# Things going bad



## dkatsariotis (28 Sep 2014)

Greetings,

I am having huge problems with my planted tank. Tank has been running for a year.First a BBA appeared and now everything goes worse.

I am giving water parameters and tank info.

- PH: 7,2
- KH: 10o dKH
- GH: 7o dGH
- ΝΗ3/NH4: 0 / 0
- ΝΟ2: 0
- ΝΟ3: 20 ppm
- Cl2: 0
- Temp: 26-27 C

Hailea F60, 60lt
Finnex Planted + 1t" lighting
Tetra EX 400 Filter
Hydor Pico circ pump

Fish
1 Angel
3 Platy

Plants
3 Anubias
3 pots Micranthemum Monte carlo
1 Ozelot sword
1 Rangeri sword

Ferts
1,4ml Flourish 2 times per week
3ml Flourish Excel 6 times per week (to get rid of BBA)
1,2ml Iron 6 times per week
2ml Potassium 2 times per week 

Can you help me?

























[/QUOTE]


----------



## Ben C (28 Sep 2014)

Hi there, 
Can I suggest you read through some of the threads on the El Natural Low Tech section of this forum as that is what you appear to be running. 
I think you're possibly a little bit confused about which branch of planted tank-keeping you're pursuing; you have a CO2 drop-checker in there, but don't appear to be injecting CO2 (from your parameters and the fact that the drop checker is dark blue (it should be a nice lime-green colour when injected CO2 levels are where they need to be)). I'm not sure why you've got it in there, which I can only assume means you're not sure either.  That's not meant to be unsympathetic - its taken me years of reading (and confusion) to get to the stage I am now. 

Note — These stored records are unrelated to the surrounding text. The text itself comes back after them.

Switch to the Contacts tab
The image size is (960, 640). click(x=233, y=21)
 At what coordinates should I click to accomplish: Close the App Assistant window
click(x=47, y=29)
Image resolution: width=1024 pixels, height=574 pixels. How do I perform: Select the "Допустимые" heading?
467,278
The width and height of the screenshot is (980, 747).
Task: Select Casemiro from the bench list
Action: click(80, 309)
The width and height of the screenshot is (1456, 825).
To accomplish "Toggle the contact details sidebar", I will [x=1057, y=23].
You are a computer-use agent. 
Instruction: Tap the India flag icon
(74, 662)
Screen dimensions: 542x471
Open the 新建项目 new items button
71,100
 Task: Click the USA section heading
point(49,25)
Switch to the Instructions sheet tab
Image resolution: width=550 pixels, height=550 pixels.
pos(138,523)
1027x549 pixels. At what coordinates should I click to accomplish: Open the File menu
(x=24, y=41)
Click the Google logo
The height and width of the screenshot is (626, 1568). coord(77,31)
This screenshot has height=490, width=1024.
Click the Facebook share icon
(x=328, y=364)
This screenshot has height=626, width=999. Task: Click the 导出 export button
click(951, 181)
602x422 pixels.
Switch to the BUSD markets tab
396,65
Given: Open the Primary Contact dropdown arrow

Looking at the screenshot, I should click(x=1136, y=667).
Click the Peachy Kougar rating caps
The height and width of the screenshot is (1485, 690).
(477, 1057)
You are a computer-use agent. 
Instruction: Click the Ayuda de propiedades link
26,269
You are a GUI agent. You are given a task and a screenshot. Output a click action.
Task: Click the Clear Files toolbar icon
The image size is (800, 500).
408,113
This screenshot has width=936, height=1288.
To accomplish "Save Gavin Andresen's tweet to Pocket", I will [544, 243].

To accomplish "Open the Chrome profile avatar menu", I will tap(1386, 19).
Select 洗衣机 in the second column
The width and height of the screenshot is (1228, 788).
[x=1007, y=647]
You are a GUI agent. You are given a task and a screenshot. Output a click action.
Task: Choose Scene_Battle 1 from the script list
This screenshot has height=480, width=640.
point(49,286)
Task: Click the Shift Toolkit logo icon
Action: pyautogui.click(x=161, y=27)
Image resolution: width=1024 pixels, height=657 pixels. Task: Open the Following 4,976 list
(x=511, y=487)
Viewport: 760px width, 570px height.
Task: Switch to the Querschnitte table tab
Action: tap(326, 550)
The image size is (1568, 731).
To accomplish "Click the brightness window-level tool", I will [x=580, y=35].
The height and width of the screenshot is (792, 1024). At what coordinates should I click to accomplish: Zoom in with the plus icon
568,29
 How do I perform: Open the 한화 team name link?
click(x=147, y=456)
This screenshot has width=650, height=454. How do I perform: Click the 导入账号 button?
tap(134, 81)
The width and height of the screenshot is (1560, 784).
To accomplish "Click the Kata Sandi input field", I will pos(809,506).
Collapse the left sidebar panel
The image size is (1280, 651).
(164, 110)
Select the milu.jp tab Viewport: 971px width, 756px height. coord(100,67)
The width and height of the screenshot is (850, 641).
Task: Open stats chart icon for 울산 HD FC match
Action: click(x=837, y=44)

You appear to be running a low-tech planted tank so a specific approach is required. I don't run low-tech, but you probably won't need to be fertilising anywhere near what you are doing currently, particularly with so few plants in the tank. The black algae on the edge of your Anubias leaves is most likely caused by fluctuating CO2 levels - you either need to be injecting or not. 

Start reading the low-tech basics, and you'll find you learn a lot about what you should be doing. 

I hope this helps. Back to basics and start from scratch (with the learning part, not necessarily the whole tank). Good luck and let us know how you get on. Everything you need to know to succeed can be found in these pages.


----------



## dkatsariotis (28 Sep 2014)

Hi, thank you for your advice. Any advice about the brown algae between the substrate and the glass? The drop cheker is to check the CO2 levels because i use te Excel as liquid CO2. When i calculate CO2 levels by PH and KH levels seem ok even though the colour in the cheker shows the opposite.
 Also the photoperiod is 4 hours per day.


----------



## mr. luke (28 Sep 2014)

Id reduce the lighting if at all possible. 
Id also suggest that liquid carbon will not change the ph like co2 will so its an unnecessary taak to measure it in this case.


----------



## sparkyweasel (29 Sep 2014)

I think you need more plants, including some fast-growing species. You have nutrients, light and carbon, and if your plants aren't using them algae will.


----------



## Martin in Holland (29 Sep 2014)

I agree with sparkyweasel, more plants, fast growers and you could consider a blackout.


----------



## dkatsariotis (29 Sep 2014)

Hi, thank you all for your replies. Is it ok to plant a few branches of Egeria Densa? I will also add a Nerite Snail. If i do a black out will my Monte Carlo survive?


----------



## Martin in Holland (29 Sep 2014)

Don't be shy in using Egeria Densa or other plants, use as much as possible...
Monte Carlo and other plants will have no problem with a blackout at all.


----------



## Edvet (29 Sep 2014)

The Excel wont register on the dropchecker.Only gaseous CO2 will.


----------



## dkatsariotis (29 Sep 2014)

Edvet said:


> The Excel wont register on the dropchecker.Only gaseous CO2 will.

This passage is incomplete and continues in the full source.